• Records for processing:
- Opening Delimiter -
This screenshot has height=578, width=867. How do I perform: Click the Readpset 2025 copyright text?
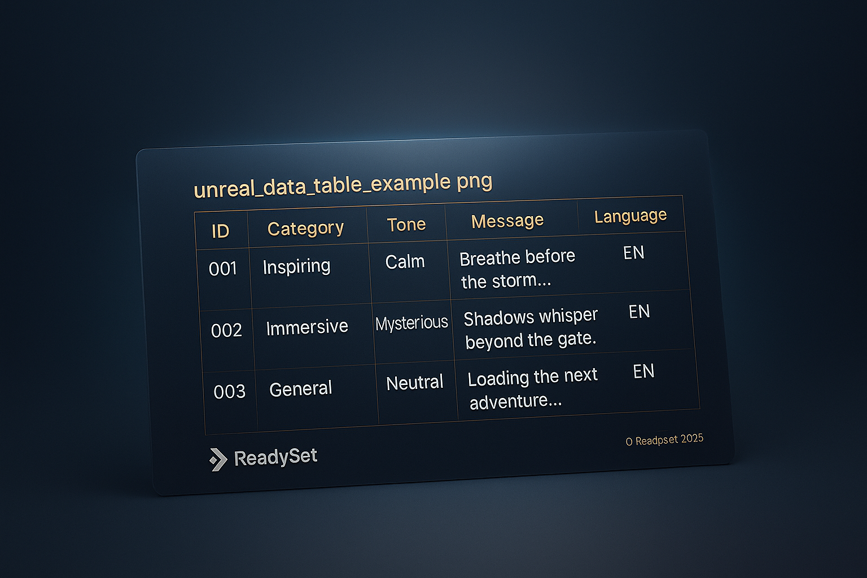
- Closing Delimiter -
- Opening Delimiter -
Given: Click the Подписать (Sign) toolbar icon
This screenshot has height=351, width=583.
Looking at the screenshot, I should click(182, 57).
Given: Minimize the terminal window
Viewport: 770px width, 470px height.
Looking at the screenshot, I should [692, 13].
- Closing Delimiter -
- Opening Delimiter -
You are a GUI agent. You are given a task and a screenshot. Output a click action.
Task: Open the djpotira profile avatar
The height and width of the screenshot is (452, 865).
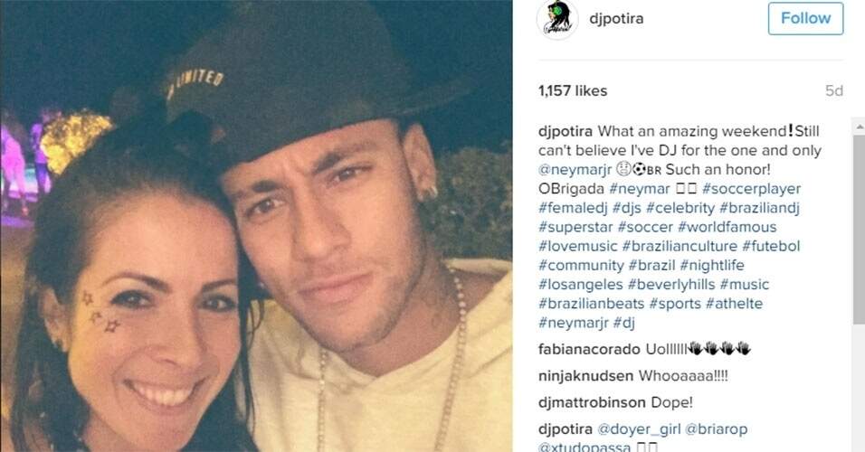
- Closing Delimiter -
• Task objective: Please give again the lines above between the line holding "You are a GUI" and the line holding "The height and", inclusive, exactly as they are and with nothing added.

• Result:
You are a GUI agent. You are given a task and a screenshot. Output a click action.
Task: Open the djpotira profile avatar
The height and width of the screenshot is (452, 865).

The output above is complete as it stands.